Long Read of the Day
The New York Times’s ‘Nazi Correspondent’
An interesting piece in Tablet Magazine.
At the outbreak of the Second World War, The New York Times bureau chief in Berlin, Guido Enderis, was known to sit in the bar of the city’s famous Adlon Hotel spouting “a loudmouthed defense of Nazism,” eventually provoking another reporter to complain to the Times’ publisher: “Isn’t it about time that The New York Times did something about its Nazi correspondent?”
But the Times had no intention of doing anything about Enderis. In fact, it valued his close connections to the Nazi government, as it had throughout the 1930s…
On the other hand, even the American Ambassador to the UK, Joe Kennedy (father of JFK and a grade-A monster), was deeply impressed by the Nazis and opposed giving military or economic aid to his host country. During the Battle of Britain in November 1940 he publicly suggested that “Democracy is finished in England”. Robert Harris wrote a fine novel, Fatherland, based on the idea that Kennedy’s views prevailed and the Nazis occupied Britain.
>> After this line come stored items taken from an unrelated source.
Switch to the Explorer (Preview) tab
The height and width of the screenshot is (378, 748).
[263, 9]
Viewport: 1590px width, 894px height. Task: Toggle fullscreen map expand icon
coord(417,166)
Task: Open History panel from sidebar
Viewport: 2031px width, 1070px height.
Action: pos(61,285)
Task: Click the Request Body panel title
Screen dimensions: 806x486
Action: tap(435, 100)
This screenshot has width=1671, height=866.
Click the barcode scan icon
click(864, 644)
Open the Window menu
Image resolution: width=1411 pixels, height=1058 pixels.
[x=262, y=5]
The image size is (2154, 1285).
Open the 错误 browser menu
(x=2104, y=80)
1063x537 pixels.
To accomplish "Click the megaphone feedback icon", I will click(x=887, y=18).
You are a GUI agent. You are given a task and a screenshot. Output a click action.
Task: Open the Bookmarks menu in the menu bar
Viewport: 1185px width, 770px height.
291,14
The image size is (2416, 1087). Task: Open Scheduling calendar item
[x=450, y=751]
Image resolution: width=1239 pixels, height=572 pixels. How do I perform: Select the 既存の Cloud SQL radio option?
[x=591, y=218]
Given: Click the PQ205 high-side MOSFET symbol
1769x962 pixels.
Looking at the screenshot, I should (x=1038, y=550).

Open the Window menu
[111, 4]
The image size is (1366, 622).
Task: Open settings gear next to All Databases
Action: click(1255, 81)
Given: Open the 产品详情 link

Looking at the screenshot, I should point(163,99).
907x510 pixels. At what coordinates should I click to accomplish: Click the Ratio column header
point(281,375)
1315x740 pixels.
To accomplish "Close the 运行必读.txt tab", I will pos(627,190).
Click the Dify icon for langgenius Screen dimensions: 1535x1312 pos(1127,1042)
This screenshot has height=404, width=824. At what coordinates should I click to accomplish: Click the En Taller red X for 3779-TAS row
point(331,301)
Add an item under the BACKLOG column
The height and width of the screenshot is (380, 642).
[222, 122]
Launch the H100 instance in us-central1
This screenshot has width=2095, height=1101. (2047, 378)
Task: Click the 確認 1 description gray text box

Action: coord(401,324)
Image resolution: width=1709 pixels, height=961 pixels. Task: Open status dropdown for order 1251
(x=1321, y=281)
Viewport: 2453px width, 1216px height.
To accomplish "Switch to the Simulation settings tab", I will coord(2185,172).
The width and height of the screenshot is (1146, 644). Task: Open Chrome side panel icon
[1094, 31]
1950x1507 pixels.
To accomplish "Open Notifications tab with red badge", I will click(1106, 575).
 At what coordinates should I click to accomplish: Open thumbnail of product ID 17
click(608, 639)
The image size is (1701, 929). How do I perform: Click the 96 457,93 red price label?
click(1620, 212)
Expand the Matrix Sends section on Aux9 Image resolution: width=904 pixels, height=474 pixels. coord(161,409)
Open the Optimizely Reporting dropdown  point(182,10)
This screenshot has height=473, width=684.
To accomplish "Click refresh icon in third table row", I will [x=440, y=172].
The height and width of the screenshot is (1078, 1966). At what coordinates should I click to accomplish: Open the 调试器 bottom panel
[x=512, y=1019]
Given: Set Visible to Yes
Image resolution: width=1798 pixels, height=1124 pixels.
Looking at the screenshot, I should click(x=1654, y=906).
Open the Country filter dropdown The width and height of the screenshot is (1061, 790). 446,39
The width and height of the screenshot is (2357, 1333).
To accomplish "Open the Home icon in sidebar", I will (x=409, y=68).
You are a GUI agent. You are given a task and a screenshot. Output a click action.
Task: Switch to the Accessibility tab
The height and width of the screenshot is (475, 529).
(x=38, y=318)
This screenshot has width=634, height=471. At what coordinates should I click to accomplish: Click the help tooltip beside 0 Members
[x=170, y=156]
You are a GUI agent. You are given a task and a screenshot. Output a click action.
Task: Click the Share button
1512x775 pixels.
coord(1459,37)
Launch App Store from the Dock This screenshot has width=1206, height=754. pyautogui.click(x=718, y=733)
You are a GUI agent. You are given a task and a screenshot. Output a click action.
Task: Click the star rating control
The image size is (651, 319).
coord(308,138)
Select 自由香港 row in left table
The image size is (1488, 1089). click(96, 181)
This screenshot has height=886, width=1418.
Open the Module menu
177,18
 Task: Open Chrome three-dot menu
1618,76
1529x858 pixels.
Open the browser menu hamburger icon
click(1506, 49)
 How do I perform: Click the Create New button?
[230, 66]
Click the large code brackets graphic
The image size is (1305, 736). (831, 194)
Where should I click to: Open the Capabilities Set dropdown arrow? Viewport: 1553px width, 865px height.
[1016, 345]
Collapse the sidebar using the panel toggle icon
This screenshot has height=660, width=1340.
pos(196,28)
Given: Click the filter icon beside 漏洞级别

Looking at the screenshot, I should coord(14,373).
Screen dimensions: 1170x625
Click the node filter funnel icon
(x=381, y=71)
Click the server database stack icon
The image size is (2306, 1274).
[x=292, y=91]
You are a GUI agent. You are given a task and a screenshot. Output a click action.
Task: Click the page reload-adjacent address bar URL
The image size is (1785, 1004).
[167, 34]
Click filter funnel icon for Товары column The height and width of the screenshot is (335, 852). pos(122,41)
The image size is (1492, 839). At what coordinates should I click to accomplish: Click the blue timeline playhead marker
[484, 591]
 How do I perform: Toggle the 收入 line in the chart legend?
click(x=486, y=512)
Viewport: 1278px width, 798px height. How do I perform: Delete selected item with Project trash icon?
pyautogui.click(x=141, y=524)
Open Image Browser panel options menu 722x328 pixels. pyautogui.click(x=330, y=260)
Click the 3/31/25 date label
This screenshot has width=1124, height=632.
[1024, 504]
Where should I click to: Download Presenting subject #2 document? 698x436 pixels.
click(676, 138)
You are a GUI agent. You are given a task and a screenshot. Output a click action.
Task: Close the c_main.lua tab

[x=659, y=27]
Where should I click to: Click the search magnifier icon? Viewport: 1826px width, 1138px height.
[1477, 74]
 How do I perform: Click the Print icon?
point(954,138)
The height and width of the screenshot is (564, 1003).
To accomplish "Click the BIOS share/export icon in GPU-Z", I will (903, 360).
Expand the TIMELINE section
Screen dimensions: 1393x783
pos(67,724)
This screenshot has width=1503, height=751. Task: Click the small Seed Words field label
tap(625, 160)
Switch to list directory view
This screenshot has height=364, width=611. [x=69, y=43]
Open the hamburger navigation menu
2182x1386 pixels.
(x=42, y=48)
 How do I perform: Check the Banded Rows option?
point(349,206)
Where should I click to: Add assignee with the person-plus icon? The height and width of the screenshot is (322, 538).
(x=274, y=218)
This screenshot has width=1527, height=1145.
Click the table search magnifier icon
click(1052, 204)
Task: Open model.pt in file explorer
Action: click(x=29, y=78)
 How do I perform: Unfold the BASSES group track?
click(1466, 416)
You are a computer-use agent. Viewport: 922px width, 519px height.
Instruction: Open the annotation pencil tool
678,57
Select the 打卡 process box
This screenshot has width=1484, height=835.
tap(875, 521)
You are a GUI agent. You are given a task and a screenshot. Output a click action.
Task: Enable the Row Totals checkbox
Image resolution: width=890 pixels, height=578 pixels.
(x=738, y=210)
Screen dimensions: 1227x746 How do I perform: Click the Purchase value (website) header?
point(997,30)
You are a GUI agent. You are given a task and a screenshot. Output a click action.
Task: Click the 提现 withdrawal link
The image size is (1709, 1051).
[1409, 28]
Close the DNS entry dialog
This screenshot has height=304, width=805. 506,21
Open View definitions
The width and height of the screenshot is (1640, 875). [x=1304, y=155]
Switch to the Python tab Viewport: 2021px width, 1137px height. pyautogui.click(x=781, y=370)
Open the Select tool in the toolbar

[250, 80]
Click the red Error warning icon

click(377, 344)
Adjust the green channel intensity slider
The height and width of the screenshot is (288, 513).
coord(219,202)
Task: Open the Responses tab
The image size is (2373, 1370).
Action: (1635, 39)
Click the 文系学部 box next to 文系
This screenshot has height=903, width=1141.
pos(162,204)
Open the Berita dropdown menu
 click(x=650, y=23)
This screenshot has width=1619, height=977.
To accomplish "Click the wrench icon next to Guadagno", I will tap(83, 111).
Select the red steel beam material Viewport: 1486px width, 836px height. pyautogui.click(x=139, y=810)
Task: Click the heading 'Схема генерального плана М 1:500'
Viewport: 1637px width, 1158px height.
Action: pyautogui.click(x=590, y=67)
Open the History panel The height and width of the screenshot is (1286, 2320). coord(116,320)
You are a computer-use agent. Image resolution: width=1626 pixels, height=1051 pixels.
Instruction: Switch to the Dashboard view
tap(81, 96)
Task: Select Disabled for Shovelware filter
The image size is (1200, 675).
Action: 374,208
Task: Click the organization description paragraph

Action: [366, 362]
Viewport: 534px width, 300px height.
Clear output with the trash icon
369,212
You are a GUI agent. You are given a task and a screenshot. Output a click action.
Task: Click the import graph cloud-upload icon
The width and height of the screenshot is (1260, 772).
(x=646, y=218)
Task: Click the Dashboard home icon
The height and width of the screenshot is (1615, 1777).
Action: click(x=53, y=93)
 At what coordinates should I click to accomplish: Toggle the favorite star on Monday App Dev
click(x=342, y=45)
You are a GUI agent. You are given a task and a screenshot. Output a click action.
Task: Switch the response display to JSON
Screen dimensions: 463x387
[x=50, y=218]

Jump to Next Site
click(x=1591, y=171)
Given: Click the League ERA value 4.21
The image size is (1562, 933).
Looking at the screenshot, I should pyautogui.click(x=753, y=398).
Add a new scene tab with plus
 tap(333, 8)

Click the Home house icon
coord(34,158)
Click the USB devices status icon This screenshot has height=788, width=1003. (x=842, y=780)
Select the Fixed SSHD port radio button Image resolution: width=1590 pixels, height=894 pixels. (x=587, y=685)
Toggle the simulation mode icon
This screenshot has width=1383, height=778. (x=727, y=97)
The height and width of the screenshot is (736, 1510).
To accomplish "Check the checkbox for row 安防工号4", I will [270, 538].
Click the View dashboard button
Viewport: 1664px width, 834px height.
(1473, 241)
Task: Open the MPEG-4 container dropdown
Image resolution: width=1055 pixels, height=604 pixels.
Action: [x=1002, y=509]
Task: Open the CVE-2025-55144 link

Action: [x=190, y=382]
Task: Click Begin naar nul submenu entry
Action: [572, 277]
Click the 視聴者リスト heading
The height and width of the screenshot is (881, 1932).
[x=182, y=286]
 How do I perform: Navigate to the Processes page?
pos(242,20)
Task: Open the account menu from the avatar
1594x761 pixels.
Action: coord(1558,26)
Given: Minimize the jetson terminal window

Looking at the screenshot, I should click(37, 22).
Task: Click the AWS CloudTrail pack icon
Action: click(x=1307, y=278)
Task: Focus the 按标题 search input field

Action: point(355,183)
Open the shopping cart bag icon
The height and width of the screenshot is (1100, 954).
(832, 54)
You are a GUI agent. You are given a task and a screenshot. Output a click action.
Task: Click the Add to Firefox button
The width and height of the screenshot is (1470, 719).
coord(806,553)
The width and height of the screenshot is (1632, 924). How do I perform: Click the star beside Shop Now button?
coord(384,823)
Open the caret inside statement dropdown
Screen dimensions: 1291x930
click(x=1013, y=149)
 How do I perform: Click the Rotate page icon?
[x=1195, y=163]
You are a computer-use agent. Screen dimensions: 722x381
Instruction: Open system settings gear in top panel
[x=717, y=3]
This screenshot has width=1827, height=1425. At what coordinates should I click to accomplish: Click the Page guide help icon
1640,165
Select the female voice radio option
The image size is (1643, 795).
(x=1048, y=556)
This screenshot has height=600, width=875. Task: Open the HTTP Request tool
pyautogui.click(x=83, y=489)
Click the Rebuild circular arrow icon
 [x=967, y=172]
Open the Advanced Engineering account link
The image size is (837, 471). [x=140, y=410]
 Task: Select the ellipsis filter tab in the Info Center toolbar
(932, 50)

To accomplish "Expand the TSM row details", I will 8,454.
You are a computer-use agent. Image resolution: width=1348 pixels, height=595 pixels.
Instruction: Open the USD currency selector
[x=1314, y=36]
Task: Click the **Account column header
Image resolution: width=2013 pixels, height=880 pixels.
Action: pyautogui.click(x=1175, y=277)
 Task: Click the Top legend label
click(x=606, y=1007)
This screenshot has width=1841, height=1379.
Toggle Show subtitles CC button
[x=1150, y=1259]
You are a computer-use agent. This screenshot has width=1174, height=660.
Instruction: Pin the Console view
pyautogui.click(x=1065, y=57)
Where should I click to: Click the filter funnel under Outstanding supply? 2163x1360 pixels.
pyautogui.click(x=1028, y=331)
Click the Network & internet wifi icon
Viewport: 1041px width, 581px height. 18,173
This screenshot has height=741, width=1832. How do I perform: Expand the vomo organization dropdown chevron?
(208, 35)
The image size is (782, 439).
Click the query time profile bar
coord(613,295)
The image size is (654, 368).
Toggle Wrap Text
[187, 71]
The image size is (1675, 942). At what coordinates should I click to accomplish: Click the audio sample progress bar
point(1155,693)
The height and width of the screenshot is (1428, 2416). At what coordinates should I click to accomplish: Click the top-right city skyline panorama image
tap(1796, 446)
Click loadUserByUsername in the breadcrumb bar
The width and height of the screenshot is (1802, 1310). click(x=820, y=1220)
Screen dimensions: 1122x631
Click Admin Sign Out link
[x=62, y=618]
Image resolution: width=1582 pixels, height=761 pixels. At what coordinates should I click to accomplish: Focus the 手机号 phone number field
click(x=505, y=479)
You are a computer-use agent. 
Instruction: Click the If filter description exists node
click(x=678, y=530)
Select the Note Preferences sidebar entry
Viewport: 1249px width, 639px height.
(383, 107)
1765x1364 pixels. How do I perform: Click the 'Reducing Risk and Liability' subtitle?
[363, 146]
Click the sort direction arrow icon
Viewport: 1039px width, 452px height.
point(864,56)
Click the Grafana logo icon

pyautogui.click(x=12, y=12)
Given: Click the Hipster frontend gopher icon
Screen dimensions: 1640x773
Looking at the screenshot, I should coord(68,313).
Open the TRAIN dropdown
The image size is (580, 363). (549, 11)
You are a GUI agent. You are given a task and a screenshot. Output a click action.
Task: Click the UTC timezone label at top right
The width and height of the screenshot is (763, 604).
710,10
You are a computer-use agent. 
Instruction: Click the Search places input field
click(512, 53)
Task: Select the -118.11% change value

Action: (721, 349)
The 3 Simple Rules that underscore the danger of the Delta variant.
Another sobering read from Ed Yong. His three ‘rules’ are:
- The vaccines are still beating the variants.
- The variants are hitting unvaccinated people hard. And most of the world’s population is unvaccinated.
- The longer Rule 2 continues, the less likely Rule 1 will hold. Unvaccinated people — and especially those who have been asymptomatically infected — are basically variant factories. So one day we’ll get to, say, the Omricon (15th) variant and all vaccines will need to be reconfigured.
We’re in this for the long haul. Which is why it’s in all our interests to vaccinate everyone, because if a more infectious variant exists anywhere it will eventually be everywhere. As we’re discovering with Delta.
What really matters
Dave Birch has a nice story on his blog about the retirement party for a senior banker in the old days.
The guy in question had risen to a fairly senior position, so he got a fancy retirement party as I believe is the custom in such institutions. When he stepped up on stage to accept his retirement gift, the chairman of the bank conducted a short interview with him to review his lifetime of service.
He asked the retiree “you’ve been here for such a long time and you’ve seen so many changes, so much new technology in your time here, tell us which new technology made the biggest difference to your job?”
The guy thought for a few seconds and then said “air conditioning”.
It’s a funny story, says Dave,
but it’s an important story because it includes a profound truth. Robert Gordon’s magisterial investigation of productivity in the US economy “The Rise and Fall of American Growth”, shows very clearly that the introduction of air conditioning did indeed lead to a measurable jump in productivity, clearly visible in the productivity statistics.
Same was true — still is — about what has come to be known as EdTech — i.e. educational technology. One of my Open University colleagues, Tim (now Sir Tim) O’Shea, was an acknowledged expert on it, but he was always judiciously sceptical of the tech ‘solutionism’ implicit in the industry. Famously, he once infuriated a prestigious conference by declaring that “the only piece of educational technology known for sure to work is the school bus!” He later went on to become Master of Birkbeck College in London and then Principal of the University of Edinburgh so his scepticism did him no harm.